Crab Xacuti
Servings
4Cuisine
GoanPrep Time
15 minsCook Time
20 minsIngredients
1 lb Dungeness crab meat
1 Tbsp coriander seed
1 Tbsp black peppercorns
6 cloves
8 cardamom pods, or 1 tsp ground cardamom
1 Tbsp turmeric
1 tsp ground cumin
2 tsp fenugreek (optional)
1 Tbsp vegetable oil
2 medium onions, 1 chopped and 1 sliced
2 cloves of garlic cloves, minced
3 chiles, chopped
2 Tbsp fresh ginger, minced
14 oz can of coconut milk
¼ cup grated coconut, fresh preferred
1 Tbsp tamarind paste
Salt
⅓ cup chopped cilantro
Directions
- Make the sauce by toasting coriander, peppercorns, cloves and cardamom pods in a dry skillet until they are fragrant and the coriander just begins to pop. Remove from heat and let cool before grinding in a mortar or spice grinder. Mix with turmeric, cumin and fenugreek.
- Saute the chopped onion, the ginger, and the chiles in the same pan with the oil until soft. Do not let brown. Add garlic and cook for 2 minutes, stirring occasionally.
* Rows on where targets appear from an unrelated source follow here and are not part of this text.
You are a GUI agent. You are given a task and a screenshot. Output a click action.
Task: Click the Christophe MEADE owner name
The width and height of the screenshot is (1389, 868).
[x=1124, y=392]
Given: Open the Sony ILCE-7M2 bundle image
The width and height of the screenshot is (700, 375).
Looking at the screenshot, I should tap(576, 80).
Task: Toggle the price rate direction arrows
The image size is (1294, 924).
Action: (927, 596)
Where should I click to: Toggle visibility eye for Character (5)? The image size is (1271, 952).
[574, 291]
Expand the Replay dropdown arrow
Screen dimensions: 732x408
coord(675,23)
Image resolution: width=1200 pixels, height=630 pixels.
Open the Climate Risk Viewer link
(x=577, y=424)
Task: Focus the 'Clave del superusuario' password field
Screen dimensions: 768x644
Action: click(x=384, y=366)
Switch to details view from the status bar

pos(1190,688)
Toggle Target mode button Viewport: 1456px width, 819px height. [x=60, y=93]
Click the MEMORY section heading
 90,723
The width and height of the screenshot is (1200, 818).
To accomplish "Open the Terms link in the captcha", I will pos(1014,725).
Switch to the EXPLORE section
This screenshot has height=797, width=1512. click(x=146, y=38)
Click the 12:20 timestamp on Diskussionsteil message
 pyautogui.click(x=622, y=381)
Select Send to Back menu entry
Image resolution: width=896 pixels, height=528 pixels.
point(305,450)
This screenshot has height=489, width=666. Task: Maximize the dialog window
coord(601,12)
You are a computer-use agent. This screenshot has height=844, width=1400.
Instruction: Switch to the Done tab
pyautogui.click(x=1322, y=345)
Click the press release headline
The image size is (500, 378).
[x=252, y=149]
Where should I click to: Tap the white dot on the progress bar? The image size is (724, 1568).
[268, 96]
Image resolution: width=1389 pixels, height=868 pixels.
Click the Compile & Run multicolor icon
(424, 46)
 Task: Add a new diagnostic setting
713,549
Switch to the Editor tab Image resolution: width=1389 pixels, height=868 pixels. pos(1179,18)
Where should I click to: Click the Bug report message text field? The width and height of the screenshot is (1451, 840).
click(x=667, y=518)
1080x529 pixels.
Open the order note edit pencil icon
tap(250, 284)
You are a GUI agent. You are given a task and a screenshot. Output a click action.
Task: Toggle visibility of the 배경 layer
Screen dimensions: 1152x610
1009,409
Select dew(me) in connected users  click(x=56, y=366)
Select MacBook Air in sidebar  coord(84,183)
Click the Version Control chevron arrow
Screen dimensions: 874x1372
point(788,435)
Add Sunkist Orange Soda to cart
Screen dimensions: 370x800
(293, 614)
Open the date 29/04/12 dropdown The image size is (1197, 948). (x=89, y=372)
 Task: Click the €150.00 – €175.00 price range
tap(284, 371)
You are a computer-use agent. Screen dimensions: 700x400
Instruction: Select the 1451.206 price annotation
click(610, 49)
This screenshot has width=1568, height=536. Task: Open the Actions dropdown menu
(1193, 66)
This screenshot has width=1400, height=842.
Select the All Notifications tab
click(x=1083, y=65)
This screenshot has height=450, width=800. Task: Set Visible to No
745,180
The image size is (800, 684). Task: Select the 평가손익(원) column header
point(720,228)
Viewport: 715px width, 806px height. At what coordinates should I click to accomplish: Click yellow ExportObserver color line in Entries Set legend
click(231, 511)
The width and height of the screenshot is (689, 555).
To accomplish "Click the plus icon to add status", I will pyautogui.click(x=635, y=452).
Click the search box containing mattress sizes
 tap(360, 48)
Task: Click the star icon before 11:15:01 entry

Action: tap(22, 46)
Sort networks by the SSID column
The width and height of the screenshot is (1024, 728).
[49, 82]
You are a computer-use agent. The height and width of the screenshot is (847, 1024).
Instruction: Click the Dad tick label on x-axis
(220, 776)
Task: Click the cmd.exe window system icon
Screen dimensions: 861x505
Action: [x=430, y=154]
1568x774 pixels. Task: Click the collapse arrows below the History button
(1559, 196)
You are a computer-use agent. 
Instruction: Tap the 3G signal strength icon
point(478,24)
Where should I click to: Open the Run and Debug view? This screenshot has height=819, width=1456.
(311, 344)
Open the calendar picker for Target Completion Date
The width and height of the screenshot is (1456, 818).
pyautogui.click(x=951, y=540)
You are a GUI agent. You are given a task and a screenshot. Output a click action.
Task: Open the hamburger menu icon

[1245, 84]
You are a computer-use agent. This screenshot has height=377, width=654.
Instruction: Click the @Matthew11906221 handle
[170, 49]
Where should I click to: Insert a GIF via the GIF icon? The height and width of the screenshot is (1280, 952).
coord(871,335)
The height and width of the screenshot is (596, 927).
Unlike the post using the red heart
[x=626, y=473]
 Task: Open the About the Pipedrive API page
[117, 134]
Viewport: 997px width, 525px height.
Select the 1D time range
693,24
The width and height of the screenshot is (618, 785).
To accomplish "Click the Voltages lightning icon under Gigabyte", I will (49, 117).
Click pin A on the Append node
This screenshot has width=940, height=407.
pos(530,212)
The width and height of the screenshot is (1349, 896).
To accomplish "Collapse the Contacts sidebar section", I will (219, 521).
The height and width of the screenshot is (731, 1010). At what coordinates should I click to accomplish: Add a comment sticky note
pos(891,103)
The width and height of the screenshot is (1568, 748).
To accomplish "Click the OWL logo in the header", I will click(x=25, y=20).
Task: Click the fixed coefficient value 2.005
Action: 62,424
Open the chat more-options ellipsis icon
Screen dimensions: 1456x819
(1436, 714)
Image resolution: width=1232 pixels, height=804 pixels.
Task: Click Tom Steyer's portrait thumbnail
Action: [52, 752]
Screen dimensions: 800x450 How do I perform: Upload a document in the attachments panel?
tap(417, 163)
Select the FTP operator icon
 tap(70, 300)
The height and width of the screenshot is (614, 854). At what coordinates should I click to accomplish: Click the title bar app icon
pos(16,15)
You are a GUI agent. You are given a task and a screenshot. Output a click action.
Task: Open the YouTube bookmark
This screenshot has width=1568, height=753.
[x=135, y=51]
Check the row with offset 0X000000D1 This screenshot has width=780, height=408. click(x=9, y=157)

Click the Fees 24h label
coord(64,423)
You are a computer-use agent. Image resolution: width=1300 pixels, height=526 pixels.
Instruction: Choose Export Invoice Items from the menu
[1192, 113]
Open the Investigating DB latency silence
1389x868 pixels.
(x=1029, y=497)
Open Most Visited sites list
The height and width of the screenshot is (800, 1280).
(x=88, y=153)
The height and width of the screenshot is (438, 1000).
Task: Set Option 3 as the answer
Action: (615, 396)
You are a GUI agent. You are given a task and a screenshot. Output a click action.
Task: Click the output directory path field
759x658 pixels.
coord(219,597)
- Remove onion mixture from heat and put it into a blender. Add the spice mix with ¼ cup of water. Blend until smooth.
- Pour coconut milk into a pot and heat it over medium-high heat until it simmers. Add sliced onion and grated coconut and let cook for 4 minutes. Add mixture from the blender and mix well, then add the tamarind paste and mix once more.
- Mix in the crab meat and cook until just heated, about 3 minutes. Stir in chopped cilantro and serve over rice. Enjoy!